= Beginning of Section =

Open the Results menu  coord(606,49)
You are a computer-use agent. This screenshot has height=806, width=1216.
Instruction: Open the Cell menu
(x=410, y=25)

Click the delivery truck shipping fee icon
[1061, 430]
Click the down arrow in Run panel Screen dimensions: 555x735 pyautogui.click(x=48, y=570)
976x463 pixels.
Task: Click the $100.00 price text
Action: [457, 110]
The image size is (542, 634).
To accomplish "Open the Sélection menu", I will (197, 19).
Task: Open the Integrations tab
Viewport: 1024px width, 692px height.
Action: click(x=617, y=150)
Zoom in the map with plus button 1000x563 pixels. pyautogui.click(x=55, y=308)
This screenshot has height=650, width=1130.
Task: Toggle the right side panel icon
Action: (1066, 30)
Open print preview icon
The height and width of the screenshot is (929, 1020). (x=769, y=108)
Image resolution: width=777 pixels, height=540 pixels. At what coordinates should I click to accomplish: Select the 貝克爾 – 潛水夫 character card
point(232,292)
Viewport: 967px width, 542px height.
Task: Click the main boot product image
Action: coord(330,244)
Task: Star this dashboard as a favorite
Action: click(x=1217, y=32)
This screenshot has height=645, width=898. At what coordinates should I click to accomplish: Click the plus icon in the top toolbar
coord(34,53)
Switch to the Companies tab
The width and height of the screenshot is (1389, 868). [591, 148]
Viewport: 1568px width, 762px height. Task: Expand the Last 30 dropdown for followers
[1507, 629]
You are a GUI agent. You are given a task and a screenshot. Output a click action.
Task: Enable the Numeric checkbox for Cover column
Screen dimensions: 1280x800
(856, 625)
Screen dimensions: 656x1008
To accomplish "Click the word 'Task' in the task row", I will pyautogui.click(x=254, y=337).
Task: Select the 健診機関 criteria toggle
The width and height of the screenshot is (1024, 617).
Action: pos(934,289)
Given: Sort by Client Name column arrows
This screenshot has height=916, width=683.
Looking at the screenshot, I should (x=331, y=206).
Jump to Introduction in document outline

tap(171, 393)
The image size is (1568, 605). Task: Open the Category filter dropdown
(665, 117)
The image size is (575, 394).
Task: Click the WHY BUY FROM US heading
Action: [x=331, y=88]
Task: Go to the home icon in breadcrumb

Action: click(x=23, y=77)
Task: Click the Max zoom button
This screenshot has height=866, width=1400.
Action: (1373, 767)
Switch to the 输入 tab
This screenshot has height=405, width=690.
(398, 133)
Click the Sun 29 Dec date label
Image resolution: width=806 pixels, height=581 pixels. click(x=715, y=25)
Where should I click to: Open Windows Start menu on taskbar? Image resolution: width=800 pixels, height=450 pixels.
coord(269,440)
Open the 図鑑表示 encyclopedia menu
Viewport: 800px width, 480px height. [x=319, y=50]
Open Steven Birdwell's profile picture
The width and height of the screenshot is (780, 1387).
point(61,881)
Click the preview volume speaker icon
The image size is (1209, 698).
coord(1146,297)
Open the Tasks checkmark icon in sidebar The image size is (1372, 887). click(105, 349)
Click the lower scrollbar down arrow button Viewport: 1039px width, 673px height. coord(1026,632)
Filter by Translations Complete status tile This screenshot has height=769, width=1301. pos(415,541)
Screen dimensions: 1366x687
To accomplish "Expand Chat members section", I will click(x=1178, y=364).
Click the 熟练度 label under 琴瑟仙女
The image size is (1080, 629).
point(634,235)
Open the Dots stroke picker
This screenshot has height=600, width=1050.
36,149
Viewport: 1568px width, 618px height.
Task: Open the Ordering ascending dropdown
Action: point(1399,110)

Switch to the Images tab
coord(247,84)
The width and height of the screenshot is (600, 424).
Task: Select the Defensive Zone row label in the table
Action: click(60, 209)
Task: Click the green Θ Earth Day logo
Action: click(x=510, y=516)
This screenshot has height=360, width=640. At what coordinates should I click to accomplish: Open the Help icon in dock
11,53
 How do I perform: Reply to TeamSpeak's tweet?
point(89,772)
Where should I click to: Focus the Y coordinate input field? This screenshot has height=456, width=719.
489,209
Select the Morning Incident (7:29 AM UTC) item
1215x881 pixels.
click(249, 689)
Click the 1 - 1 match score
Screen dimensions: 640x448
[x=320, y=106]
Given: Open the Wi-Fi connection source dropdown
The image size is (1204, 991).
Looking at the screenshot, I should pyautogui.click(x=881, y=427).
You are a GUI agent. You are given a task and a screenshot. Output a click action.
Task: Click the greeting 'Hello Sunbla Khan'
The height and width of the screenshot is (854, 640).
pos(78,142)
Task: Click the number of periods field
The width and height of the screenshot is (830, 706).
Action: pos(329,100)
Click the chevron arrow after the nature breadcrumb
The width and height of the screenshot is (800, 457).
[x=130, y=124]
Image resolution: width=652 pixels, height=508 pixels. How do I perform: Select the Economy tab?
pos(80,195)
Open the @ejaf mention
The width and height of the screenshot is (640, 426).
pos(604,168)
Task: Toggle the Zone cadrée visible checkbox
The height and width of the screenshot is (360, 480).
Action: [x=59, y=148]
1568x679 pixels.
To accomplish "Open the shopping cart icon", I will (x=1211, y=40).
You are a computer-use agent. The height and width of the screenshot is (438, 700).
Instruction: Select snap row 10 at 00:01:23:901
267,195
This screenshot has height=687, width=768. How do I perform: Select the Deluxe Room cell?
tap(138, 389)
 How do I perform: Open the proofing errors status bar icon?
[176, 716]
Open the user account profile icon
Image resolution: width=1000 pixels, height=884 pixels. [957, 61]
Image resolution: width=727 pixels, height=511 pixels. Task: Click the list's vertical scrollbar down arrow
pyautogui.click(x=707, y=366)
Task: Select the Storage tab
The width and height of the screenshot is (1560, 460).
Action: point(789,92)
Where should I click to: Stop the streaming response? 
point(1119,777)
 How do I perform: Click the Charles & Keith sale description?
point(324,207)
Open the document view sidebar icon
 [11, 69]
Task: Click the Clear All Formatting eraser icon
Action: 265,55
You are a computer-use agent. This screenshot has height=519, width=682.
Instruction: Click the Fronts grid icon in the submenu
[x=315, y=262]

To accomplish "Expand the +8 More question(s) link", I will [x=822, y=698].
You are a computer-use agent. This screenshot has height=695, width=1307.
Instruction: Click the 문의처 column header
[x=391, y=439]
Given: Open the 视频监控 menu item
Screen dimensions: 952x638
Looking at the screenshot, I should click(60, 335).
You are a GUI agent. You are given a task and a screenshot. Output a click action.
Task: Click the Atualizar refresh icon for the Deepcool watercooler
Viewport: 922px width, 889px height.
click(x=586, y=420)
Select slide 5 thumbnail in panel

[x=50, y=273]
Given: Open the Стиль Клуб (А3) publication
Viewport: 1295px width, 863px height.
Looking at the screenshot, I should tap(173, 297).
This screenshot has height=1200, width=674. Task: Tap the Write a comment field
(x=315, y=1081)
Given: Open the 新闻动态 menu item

= End of Section =

Problem statement: Write the entries above out again. Match them exactly.

Written reply:
Open the Results menu  coord(606,49)
You are a computer-use agent. This screenshot has height=806, width=1216.
Instruction: Open the Cell menu
(x=410, y=25)

Click the delivery truck shipping fee icon
[1061, 430]
Click the down arrow in Run panel Screen dimensions: 555x735 pyautogui.click(x=48, y=570)
976x463 pixels.
Task: Click the $100.00 price text
Action: [457, 110]
The image size is (542, 634).
To accomplish "Open the Sélection menu", I will (197, 19).
Task: Open the Integrations tab
Viewport: 1024px width, 692px height.
Action: click(x=617, y=150)
Zoom in the map with plus button 1000x563 pixels. pyautogui.click(x=55, y=308)
This screenshot has height=650, width=1130.
Task: Toggle the right side panel icon
Action: (1066, 30)
Open print preview icon
The height and width of the screenshot is (929, 1020). (x=769, y=108)
Image resolution: width=777 pixels, height=540 pixels. At what coordinates should I click to accomplish: Select the 貝克爾 – 潛水夫 character card
point(232,292)
Viewport: 967px width, 542px height.
Task: Click the main boot product image
Action: coord(330,244)
Task: Star this dashboard as a favorite
Action: click(x=1217, y=32)
This screenshot has height=645, width=898. At what coordinates should I click to accomplish: Click the plus icon in the top toolbar
coord(34,53)
Switch to the Companies tab
The width and height of the screenshot is (1389, 868). [591, 148]
Viewport: 1568px width, 762px height. Task: Expand the Last 30 dropdown for followers
[1507, 629]
You are a GUI agent. You are given a task and a screenshot. Output a click action.
Task: Enable the Numeric checkbox for Cover column
Screen dimensions: 1280x800
(856, 625)
Screen dimensions: 656x1008
To accomplish "Click the word 'Task' in the task row", I will pyautogui.click(x=254, y=337).
Task: Select the 健診機関 criteria toggle
The width and height of the screenshot is (1024, 617).
Action: pos(934,289)
Given: Sort by Client Name column arrows
This screenshot has height=916, width=683.
Looking at the screenshot, I should (x=331, y=206).
Jump to Introduction in document outline

tap(171, 393)
The image size is (1568, 605). Task: Open the Category filter dropdown
(665, 117)
The image size is (575, 394).
Task: Click the WHY BUY FROM US heading
Action: [x=331, y=88]
Task: Go to the home icon in breadcrumb

Action: click(x=23, y=77)
Task: Click the Max zoom button
This screenshot has height=866, width=1400.
Action: (1373, 767)
Switch to the 输入 tab
This screenshot has height=405, width=690.
(398, 133)
Click the Sun 29 Dec date label
Image resolution: width=806 pixels, height=581 pixels. click(x=715, y=25)
Where should I click to: Open Windows Start menu on taskbar? Image resolution: width=800 pixels, height=450 pixels.
coord(269,440)
Open the 図鑑表示 encyclopedia menu
Viewport: 800px width, 480px height. [x=319, y=50]
Open Steven Birdwell's profile picture
The width and height of the screenshot is (780, 1387).
point(61,881)
Click the preview volume speaker icon
The image size is (1209, 698).
coord(1146,297)
Open the Tasks checkmark icon in sidebar The image size is (1372, 887). click(105, 349)
Click the lower scrollbar down arrow button Viewport: 1039px width, 673px height. coord(1026,632)
Filter by Translations Complete status tile This screenshot has height=769, width=1301. pos(415,541)
Screen dimensions: 1366x687
To accomplish "Expand Chat members section", I will click(x=1178, y=364).
Click the 熟练度 label under 琴瑟仙女
The image size is (1080, 629).
point(634,235)
Open the Dots stroke picker
This screenshot has height=600, width=1050.
36,149
Viewport: 1568px width, 618px height.
Task: Open the Ordering ascending dropdown
Action: point(1399,110)

Switch to the Images tab
coord(247,84)
The width and height of the screenshot is (600, 424).
Task: Select the Defensive Zone row label in the table
Action: click(60, 209)
Task: Click the green Θ Earth Day logo
Action: click(x=510, y=516)
This screenshot has height=360, width=640. At what coordinates should I click to accomplish: Open the Help icon in dock
11,53
 How do I perform: Reply to TeamSpeak's tweet?
point(89,772)
Where should I click to: Focus the Y coordinate input field? This screenshot has height=456, width=719.
489,209
Select the Morning Incident (7:29 AM UTC) item
1215x881 pixels.
click(249, 689)
Click the 1 - 1 match score
Screen dimensions: 640x448
[x=320, y=106]
Given: Open the Wi-Fi connection source dropdown
The image size is (1204, 991).
Looking at the screenshot, I should pyautogui.click(x=881, y=427).
You are a GUI agent. You are given a task and a screenshot. Output a click action.
Task: Click the greeting 'Hello Sunbla Khan'
The height and width of the screenshot is (854, 640).
pos(78,142)
Task: Click the number of periods field
The width and height of the screenshot is (830, 706).
Action: pos(329,100)
Click the chevron arrow after the nature breadcrumb
The width and height of the screenshot is (800, 457).
[x=130, y=124]
Image resolution: width=652 pixels, height=508 pixels. How do I perform: Select the Economy tab?
pos(80,195)
Open the @ejaf mention
The width and height of the screenshot is (640, 426).
pos(604,168)
Task: Toggle the Zone cadrée visible checkbox
The height and width of the screenshot is (360, 480).
Action: [x=59, y=148]
1568x679 pixels.
To accomplish "Open the shopping cart icon", I will (x=1211, y=40).
You are a computer-use agent. The height and width of the screenshot is (438, 700).
Instruction: Select snap row 10 at 00:01:23:901
267,195
This screenshot has height=687, width=768. How do I perform: Select the Deluxe Room cell?
tap(138, 389)
 How do I perform: Open the proofing errors status bar icon?
[176, 716]
Open the user account profile icon
Image resolution: width=1000 pixels, height=884 pixels. [957, 61]
Image resolution: width=727 pixels, height=511 pixels. Task: Click the list's vertical scrollbar down arrow
pyautogui.click(x=707, y=366)
Task: Select the Storage tab
The width and height of the screenshot is (1560, 460).
Action: point(789,92)
Where should I click to: Stop the streaming response? 
point(1119,777)
 How do I perform: Click the Charles & Keith sale description?
point(324,207)
Open the document view sidebar icon
 [11, 69]
Task: Click the Clear All Formatting eraser icon
Action: 265,55
You are a computer-use agent. This screenshot has height=519, width=682.
Instruction: Click the Fronts grid icon in the submenu
[x=315, y=262]

To accomplish "Expand the +8 More question(s) link", I will [x=822, y=698].
You are a computer-use agent. This screenshot has height=695, width=1307.
Instruction: Click the 문의처 column header
[x=391, y=439]
Given: Open the 视频监控 menu item
Screen dimensions: 952x638
Looking at the screenshot, I should click(60, 335).
You are a GUI agent. You are given a task and a screenshot. Output a click action.
Task: Click the Atualizar refresh icon for the Deepcool watercooler
Viewport: 922px width, 889px height.
click(x=586, y=420)
Select slide 5 thumbnail in panel

[x=50, y=273]
Given: Open the Стиль Клуб (А3) publication
Viewport: 1295px width, 863px height.
Looking at the screenshot, I should tap(173, 297).
This screenshot has height=1200, width=674. Task: Tap the Write a comment field
(x=315, y=1081)
Given: Open the 新闻动态 menu item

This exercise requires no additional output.